Ausgabe 35/2014
Arbeits- und Sozialversicherungsrecht vom 28.08.2014
BAG, Urt. v. 17.06.2014 - 3 AZR 757/12

Anwendung des arbeitsrechtlichen Gleichbehandlungsgrundsatzes bei der Berechnung der Betriebsrente

Der arbeitsrechtliche Gleichbehandlungsgrundsatz ist auch bei der Berechnung von Betriebsrenten anzuwenden. Dennoch kann es insbesondere bei unterschiedlichen Vergütungsstrukturen zulässig sein, dass gewerbliche Arbeitnehmer und Angestellte bei der Berechnung der Betriebsrente im Rahmen einer Gesamtversorgung ungleich behandelt werden.

Streitg war die Höhe der Betriebsrente eines gewerblichen Arbeitnehmers.
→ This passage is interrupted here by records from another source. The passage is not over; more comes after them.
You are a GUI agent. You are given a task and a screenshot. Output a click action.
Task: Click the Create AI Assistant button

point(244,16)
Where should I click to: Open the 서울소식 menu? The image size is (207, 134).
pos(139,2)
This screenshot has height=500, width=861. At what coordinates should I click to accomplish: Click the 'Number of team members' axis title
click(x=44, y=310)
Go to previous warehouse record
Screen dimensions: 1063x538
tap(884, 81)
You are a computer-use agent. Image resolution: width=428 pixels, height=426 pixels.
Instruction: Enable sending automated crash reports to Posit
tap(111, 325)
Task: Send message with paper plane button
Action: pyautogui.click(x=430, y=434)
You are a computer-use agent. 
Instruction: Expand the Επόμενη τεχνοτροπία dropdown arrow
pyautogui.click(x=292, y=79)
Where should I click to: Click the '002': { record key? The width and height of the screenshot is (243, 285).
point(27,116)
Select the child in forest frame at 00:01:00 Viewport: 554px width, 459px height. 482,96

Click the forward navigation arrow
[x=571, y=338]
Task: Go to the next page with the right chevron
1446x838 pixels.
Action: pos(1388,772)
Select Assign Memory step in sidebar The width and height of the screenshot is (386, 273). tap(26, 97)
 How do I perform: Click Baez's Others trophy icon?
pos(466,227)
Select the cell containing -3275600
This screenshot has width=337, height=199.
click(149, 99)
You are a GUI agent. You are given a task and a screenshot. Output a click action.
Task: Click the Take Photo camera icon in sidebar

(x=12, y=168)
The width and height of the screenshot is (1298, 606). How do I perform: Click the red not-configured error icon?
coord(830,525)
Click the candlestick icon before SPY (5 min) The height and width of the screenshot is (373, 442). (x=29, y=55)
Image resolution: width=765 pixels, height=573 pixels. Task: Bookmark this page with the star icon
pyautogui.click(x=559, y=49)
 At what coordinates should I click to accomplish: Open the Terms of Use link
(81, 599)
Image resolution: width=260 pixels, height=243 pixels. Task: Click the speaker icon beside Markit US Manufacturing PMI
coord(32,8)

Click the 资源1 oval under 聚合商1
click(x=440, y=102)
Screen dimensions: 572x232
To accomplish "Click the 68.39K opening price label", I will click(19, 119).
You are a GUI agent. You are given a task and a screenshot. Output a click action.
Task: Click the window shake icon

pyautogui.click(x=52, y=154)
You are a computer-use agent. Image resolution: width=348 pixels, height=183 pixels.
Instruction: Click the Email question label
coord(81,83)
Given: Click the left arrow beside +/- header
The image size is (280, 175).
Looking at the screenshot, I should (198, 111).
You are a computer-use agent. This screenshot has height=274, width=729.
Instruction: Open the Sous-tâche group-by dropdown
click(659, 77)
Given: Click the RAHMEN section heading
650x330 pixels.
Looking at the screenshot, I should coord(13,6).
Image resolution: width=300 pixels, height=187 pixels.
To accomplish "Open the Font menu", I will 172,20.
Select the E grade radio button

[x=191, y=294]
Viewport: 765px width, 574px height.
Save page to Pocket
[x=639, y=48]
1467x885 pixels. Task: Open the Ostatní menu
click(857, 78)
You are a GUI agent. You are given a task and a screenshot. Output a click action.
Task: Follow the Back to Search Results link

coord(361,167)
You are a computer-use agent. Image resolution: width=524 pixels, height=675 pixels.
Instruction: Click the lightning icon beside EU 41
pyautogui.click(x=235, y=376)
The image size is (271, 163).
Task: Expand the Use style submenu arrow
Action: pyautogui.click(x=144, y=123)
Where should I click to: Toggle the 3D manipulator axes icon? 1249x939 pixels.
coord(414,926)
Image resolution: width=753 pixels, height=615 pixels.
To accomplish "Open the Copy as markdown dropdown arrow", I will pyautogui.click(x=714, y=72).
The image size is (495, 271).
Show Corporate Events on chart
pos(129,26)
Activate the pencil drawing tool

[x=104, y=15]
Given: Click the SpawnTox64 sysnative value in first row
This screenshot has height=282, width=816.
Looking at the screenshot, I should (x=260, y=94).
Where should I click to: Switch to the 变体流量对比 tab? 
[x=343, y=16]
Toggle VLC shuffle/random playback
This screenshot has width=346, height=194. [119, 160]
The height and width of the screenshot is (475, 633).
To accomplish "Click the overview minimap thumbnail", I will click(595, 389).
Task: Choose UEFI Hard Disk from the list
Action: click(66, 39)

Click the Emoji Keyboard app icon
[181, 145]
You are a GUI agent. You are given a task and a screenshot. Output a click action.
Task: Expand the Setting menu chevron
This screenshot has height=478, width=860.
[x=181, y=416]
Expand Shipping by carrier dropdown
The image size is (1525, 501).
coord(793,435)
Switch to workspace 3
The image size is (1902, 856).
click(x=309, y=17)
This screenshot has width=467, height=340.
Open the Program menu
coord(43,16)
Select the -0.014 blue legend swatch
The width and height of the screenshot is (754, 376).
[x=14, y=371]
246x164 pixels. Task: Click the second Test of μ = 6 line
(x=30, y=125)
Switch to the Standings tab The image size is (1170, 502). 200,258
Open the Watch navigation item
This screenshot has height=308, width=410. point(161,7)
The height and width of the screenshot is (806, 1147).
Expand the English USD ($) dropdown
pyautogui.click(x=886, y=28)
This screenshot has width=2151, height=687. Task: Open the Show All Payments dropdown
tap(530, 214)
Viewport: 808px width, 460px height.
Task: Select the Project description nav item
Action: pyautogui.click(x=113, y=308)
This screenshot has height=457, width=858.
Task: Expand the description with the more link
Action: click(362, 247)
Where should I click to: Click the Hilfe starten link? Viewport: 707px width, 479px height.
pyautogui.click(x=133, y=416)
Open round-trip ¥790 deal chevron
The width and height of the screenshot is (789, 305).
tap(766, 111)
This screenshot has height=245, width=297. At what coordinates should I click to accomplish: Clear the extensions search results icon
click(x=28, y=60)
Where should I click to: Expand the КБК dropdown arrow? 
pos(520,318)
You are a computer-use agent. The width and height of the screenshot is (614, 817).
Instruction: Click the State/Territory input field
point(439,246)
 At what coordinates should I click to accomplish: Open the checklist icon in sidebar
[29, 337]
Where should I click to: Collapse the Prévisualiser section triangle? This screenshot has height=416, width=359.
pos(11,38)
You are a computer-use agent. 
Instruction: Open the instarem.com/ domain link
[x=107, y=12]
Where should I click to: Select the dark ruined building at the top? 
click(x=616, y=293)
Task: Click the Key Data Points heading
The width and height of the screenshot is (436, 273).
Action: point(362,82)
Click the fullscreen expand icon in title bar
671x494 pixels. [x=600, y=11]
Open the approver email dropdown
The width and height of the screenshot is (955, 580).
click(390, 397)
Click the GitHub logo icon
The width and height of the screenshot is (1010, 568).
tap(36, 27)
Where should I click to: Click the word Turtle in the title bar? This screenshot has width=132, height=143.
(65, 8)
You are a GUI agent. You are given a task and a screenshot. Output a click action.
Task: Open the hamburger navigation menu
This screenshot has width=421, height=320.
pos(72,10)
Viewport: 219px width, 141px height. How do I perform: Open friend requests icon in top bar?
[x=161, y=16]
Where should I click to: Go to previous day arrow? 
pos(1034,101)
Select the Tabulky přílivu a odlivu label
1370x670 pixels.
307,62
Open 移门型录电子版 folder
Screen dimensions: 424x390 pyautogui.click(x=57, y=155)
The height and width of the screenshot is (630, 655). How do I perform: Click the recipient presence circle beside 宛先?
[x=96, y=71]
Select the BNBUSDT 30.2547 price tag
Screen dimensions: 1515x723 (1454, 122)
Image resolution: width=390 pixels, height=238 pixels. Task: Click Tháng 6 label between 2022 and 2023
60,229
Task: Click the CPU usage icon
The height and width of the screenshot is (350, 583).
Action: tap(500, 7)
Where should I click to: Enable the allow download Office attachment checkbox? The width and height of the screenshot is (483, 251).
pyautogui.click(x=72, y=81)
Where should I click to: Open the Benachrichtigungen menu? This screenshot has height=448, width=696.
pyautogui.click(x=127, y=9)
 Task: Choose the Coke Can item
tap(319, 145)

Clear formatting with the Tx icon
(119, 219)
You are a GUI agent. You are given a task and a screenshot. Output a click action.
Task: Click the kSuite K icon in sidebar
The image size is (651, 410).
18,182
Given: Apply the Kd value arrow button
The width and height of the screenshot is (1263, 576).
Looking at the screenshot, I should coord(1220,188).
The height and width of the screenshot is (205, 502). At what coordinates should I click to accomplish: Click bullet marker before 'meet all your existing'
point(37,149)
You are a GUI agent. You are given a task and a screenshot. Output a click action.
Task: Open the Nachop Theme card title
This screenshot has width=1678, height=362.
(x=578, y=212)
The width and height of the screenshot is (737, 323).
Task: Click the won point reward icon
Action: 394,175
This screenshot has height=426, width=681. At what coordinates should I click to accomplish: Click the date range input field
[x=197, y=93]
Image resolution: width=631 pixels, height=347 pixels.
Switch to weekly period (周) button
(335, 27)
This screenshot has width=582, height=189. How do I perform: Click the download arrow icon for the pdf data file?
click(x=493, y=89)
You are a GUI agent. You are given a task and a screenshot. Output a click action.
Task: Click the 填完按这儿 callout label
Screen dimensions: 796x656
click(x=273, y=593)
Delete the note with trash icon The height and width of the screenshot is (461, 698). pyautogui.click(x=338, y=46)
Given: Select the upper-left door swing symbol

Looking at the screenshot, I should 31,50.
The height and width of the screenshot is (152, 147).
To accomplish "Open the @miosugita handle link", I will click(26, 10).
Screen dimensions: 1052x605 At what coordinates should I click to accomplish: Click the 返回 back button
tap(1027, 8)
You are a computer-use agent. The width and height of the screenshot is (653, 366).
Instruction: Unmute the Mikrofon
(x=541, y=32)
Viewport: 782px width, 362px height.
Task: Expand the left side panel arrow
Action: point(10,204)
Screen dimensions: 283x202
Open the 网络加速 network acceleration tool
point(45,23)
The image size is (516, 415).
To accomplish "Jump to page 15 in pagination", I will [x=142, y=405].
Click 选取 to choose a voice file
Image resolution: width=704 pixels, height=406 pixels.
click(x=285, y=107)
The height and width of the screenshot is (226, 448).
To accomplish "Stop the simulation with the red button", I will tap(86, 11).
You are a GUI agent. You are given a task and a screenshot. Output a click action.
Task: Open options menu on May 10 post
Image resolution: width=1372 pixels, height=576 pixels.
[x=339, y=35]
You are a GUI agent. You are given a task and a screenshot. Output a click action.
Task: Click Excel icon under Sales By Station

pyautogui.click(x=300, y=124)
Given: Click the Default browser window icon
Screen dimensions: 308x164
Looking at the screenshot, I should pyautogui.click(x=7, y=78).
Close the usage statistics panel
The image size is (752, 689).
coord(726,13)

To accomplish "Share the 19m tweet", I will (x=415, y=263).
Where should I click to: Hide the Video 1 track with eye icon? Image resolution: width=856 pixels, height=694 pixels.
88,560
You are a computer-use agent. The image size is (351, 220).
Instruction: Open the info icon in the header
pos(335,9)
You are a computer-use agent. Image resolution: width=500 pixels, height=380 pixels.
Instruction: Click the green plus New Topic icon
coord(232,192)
Neben einer prozentualen Brutto- und Nettoversorgungsobergrenze sah die Versorgungsregelung vor, dass die Betriebsrente den Betrag nicht überschreiten dürfe, der sich aus der Multiplikation der ruhegeldfähigen Beschäftigungsjahre mit dem Grundbetrag einer "Leistungstafel II" ergab, die für gewerbliche Arbeitnehmer und Angestellte unterschiedlich hohe Grundbeträge vorsah. Der klagende Betriebsrentner ist der Ansicht, dass bei der Berechnung seiner Betriebsrente die höheren Grundbeträge der Angestellten anzuwenden seien.